§ **EXERCISE SET**
1. Answer these questions using the faculty profile of Tal Zarsky.
(a) Which institution and faculty is he affiliated with?
(b) Which two areas of law has he also taught?
(c) Where does he hold a fellowship?
2. Continue the faculty profile of Tal Zarsky from its last sentence.

Name: Tal
Family Name: Zarsky
Affiliation: U. of Haifa – Faculty of Law
Personal web-site: http://law.haifa.ac.il/faculty/eng/Zarsky.htm
Short BIO
Tal Zarsky is an Assistant Professor of Law at the University of Haifa – Faculty of Law.
His research focuses on Information Privacy, Internet Policy, Telecommunications Law and Online Commerce, Reputation and Trust. He has also taught Contract and Property law. He has written and presented his work on these issues in a variety of forums, both in Israel and worldwide. In addition, he has advised various Israeli regulators and legislators on related issues. Dr. Zarsky is also a Fellow at the Information Society Project, at Yale Law School.
Dr. Zarsky is currently examining the inner dynamics of various online social networks, and their impact on various regulatory settings. He is also closely examining the security and privacy standards set out in severer digital contexts, and whether they are facilitating fair and efficient outcomes.

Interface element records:
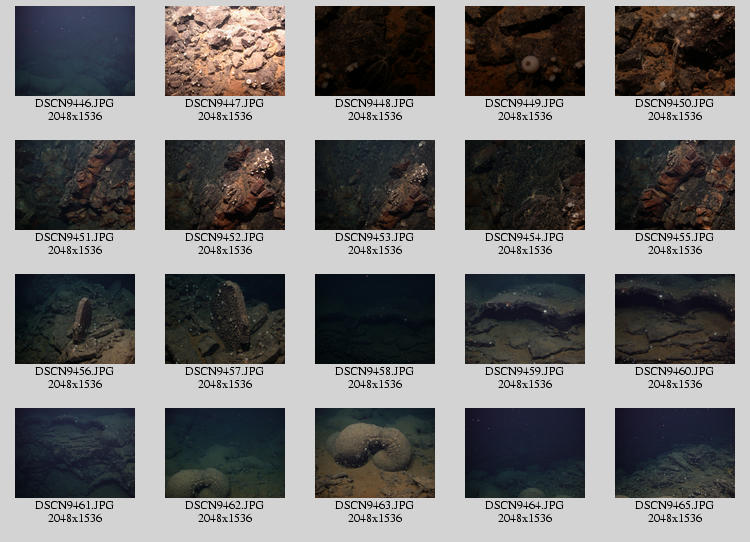Select the DSCN9452.JPG thumbnail
The width and height of the screenshot is (750, 542).
225,185
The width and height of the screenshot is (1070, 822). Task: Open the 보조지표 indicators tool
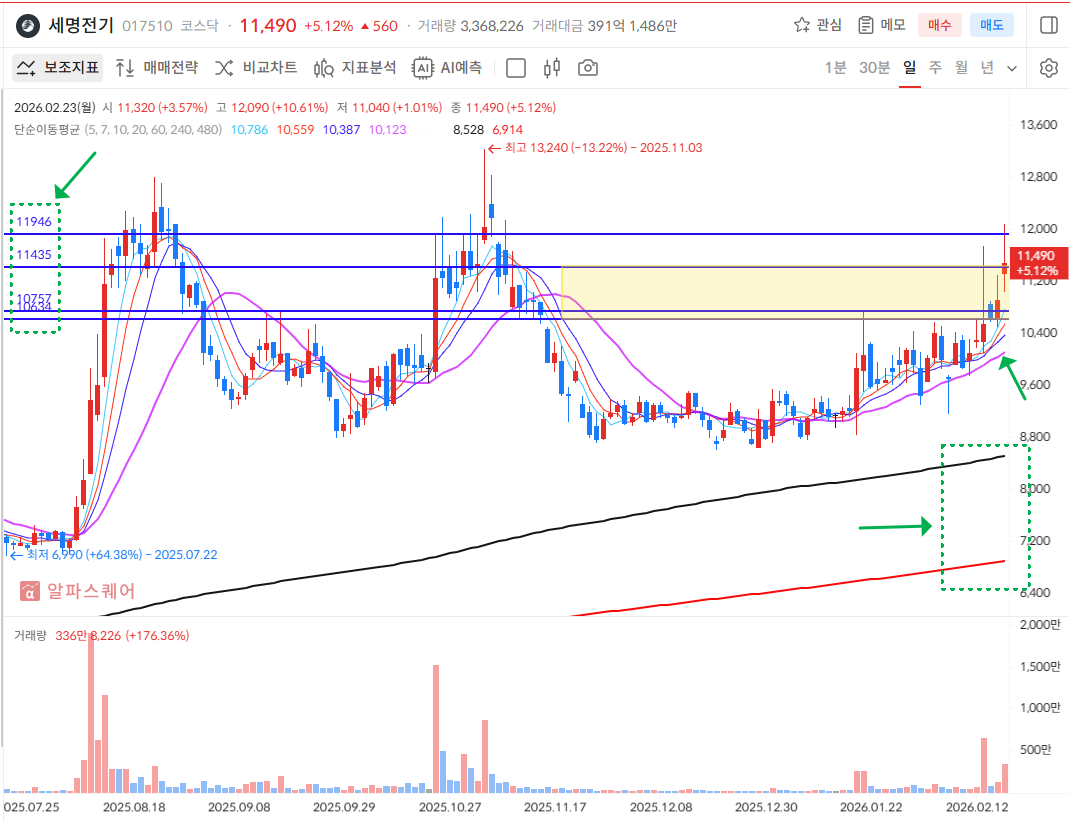click(x=58, y=68)
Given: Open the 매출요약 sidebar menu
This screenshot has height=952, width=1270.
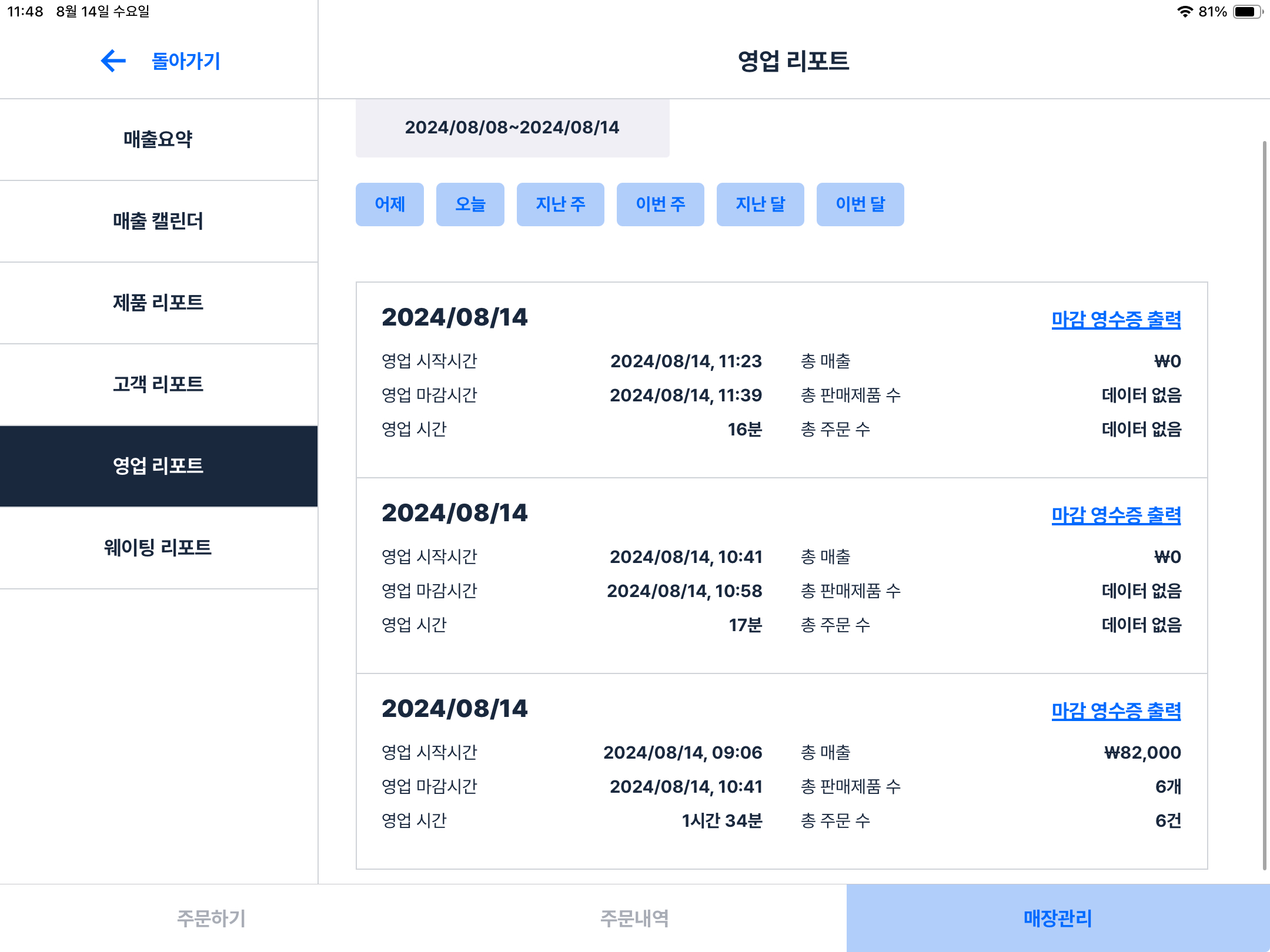Looking at the screenshot, I should pyautogui.click(x=158, y=139).
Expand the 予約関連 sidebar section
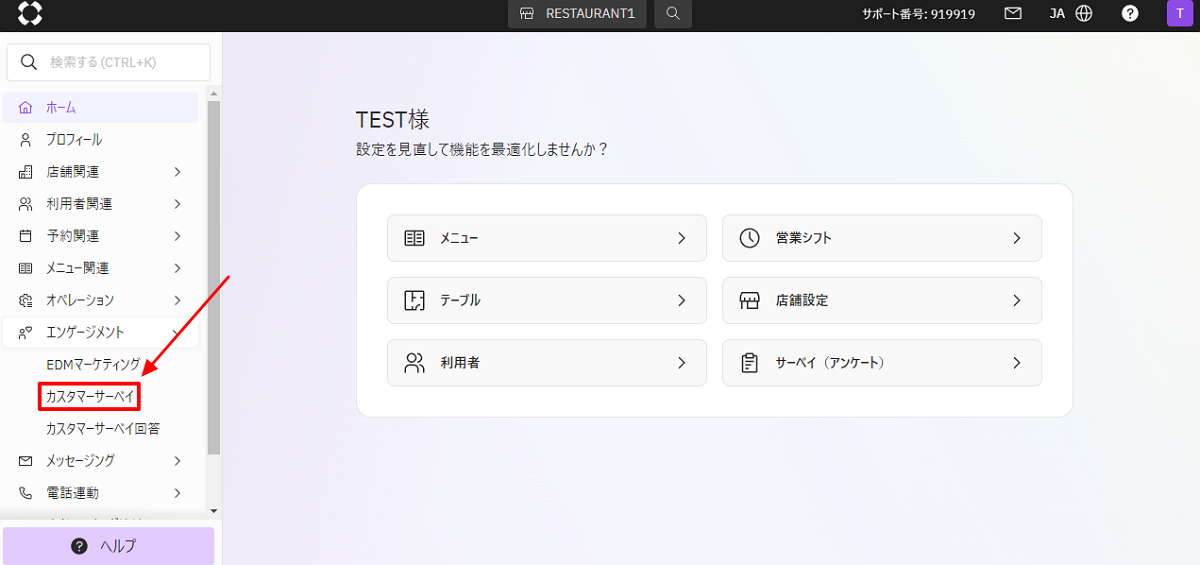This screenshot has height=565, width=1200. coord(100,236)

§ **ANSWERS BY TASK**
1.
(a) The University of Haifa, Faculty of Law.
(b) Contract and Property law.
(c) At the Information Society Project at Yale Law School.

2.
Title of the presentation
Profiling in the Digital Age: Market Forces and Failures, and the Regulator's New Role
Abstract
Recent technological advances have created the opportunity and incentives for commercial entities to engage in extensive profiling practices in virtual and physical settings. The profiling practices that followed are generating public criticism and calls for legal intervention and action. This talk will demonstrate that any discussion examining the proper regulatory response to commercial profiling must take into account the specific market forces and failures which are transpiring in the relevant underlying market in which the profiling takes place. Among others, I will discuss market forces which inhibit personal data aggregation (and commonly overlooked) – forces that might lead to an overbroad regulatory response and the loss of the benefits of profiling (which will be briefly addressed as well).
On the other hand, I will explain that profiling practices are potentially generating considerable power and information disparities between consumers and vendors (or marketers and advertisers) in several retail settings, which favor the latter parties. These disparities (as well as the market forces and failures mentioned above) might therefore lead to a somewhat unexpected regulatory response to profiling practices – through consumer protection law. Such a response will attempt to properly and proportionally address the detriments of profiling while allowing the various benefits of these dynamics to live on.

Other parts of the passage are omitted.